Studio album by America
- Released: August 15, 1980
- Recorded: 1980
- Genre: Pop rock; soft rock;
- Length: 37:30
- Label: Capitol
- Producer: Matthew McCauley; Fred Mollin;

America chronology
| Silent Letter (1979) | Alibi (1980) | View from the Ground (1982) |

= Alibi (America album) =

Alibi is the ninth studio album by American folk rock duo America, released by Capitol Records in 1980.

==History==
Prior to their second album on Capitol, Bunnell and Beckley amicably parted ways with George Martin in an effort to try a new musical direction. For the new album, the group utilized two producers—Matthew McCauley and Fred Mollin. While Silent Letter was recorded by Bunnell, Beckley and their backing band (Willie Leacox, Michael Woods, David Dickey and Jim Calire), Alibi was a virtual roll-call of the burgeoning West Coast music scene. The recording included musicians such as Timothy B. Schmit, Waddy Wachtel, Mike Baird, Lee Sklar, Richard Page, Norton Buffalo and Steve Lukather.

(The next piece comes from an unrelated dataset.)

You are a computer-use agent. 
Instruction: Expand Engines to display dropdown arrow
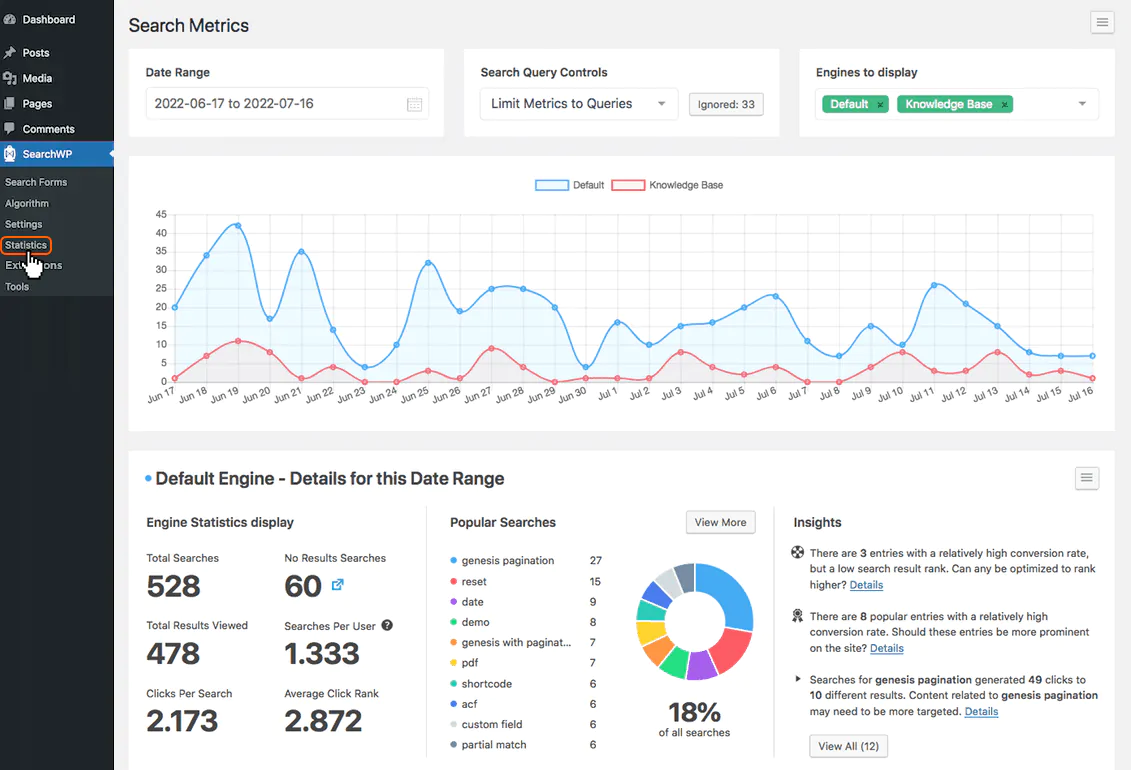(1082, 104)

Alibi, released in August 1980, was the second America album not to feature a picture of the band members on the cover. (The first was a Kauai sunset photo on Harbor, where the album was recorded.) Instead, the cover sported a picture of a doll's head in the foreground of a desert landscape. Dewey Bunnell said he chose the picture while looking through the archives of photographer Henry Diltz. The album was also unusual in the era of vinyl primacy in that it did not have numbered sides. Because the group and Capitol disagreed on which side would be side one, they agreed on a compromise: the sides would be labelled "Our side" and "Their side".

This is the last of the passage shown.